# TEXT EXCERPT

—————

Asteroid Mining: “The Only Business Where the Sky Isn’t the Limit”

 Lauren Miyamoto   April 18, 2017  CHM Live  0

This event was broadcasted live via Facebook Live. Watch all future events live on the Museum’s Facebook page.

CHM Live’s “Hunting for Space Treasure,” with Planetary Resources CEO Chris Lewicki in conversation with Museum CEO John Hollar on March 9, 2017.

Today, the potential for space exploration seems to be taking off. Jeff Bezos’ Blue Origin has successfully launched a reusable rocket. Scientists at the National Science Foundation’s LIGO discovered gravitational waves, confirming Einstein’s vision of ripples in the space-time continuum. And putting a human on Mars has become a goal NASA and Elon Musk hope to achieve in our lifetimes. However, these organizations all face a major limitation in their quests to reach infinity and beyond: a lack of resources in space.

Seattle-based Planetary Resources wants to solve this problem by utilizing a relatively close asset: asteroids. The space startup is developing technology to mine asteroids for valuable minerals and, more importantly, water. In conversation with Museum CEO John Hollar on March 9, Planetary Resources President and CEO Chris Lewicki shared why the company is specifically focused on asteroids.

—————

# AIM 1
Reproduce the passage of the asteroid mining article from "This event was broadcasted live" to "resources in space.", word for word.
# AIM 2
Answer these questions using the asteroid mining article.
(a) In which city is Planetary Resources based?
(b) What did scientists at the National Science Foundation's LIGO discover?
(c) On what date did Chris Lewicki speak with John Hollar?

—————

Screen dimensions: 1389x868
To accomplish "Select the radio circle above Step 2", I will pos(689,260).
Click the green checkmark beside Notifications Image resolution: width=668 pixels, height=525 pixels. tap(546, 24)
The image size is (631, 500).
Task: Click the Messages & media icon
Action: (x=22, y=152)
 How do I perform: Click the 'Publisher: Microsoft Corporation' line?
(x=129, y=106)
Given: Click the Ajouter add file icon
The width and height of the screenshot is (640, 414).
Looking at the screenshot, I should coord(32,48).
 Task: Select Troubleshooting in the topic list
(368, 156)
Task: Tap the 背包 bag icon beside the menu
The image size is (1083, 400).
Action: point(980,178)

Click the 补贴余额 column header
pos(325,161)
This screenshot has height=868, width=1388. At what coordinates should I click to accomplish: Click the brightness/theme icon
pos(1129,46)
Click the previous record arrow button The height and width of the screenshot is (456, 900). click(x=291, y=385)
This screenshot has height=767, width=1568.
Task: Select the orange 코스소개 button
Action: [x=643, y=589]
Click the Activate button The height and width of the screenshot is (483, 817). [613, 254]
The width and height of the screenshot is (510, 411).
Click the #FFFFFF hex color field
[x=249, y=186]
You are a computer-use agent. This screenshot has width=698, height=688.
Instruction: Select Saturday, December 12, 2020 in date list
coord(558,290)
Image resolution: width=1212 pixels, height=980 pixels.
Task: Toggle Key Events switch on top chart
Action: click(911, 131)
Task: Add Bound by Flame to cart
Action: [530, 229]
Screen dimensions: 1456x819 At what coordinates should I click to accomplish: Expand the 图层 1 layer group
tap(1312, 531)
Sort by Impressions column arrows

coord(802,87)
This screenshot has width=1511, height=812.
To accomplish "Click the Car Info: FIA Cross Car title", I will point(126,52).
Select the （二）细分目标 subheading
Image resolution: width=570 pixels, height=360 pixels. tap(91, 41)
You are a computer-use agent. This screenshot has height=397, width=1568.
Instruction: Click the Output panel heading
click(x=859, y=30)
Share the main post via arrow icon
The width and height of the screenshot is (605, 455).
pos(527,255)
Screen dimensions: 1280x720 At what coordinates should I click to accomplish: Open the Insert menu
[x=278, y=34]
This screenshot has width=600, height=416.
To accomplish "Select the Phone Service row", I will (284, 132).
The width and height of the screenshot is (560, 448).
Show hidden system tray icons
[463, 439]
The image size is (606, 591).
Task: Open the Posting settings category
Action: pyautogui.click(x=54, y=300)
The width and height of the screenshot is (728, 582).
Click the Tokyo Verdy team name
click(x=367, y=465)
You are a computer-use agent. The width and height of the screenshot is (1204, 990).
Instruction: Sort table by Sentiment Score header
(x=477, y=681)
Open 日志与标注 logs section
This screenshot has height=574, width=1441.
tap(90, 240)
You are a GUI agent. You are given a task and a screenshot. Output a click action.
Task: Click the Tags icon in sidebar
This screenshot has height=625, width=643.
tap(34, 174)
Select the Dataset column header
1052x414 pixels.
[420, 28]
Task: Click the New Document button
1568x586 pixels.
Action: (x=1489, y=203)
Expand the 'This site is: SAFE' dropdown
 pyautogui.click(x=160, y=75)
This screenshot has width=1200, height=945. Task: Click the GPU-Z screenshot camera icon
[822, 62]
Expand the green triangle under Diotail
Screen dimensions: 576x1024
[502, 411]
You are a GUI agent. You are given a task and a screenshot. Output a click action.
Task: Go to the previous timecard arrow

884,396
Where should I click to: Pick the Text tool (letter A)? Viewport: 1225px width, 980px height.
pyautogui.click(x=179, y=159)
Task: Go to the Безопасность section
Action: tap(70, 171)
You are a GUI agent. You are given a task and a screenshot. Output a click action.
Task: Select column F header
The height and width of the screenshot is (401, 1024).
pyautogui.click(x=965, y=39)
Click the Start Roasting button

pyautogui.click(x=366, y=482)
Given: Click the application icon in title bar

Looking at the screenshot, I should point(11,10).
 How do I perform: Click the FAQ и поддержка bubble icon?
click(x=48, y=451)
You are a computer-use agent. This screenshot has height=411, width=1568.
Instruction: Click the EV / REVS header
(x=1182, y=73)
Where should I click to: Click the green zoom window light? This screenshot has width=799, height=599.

—————

# PROBLEM SOLUTION 1
This event was broadcasted live via Facebook Live. Watch all future events live on the Museum’s Facebook page.

CHM Live’s “Hunting for Space Treasure,” with Planetary Resources CEO Chris Lewicki in conversation with Museum CEO John Hollar on March 9, 2017.

Today, the potential for space exploration seems to be taking off. Jeff Bezos’ Blue Origin has successfully launched a reusable rocket. Scientists at the National Science Foundation’s LIGO discovered gravitational waves, confirming Einstein’s vision of ripples in the space-time continuum. And putting a human on Mars has become a goal NASA and Elon Musk hope to achieve in our lifetimes. However, these organizations all face a major limitation in their quests to reach infinity and beyond: a lack of resources in space.

# PROBLEM SOLUTION 2
(a) Seattle.
(b) Gravitational waves.
(c) March 9, 2017.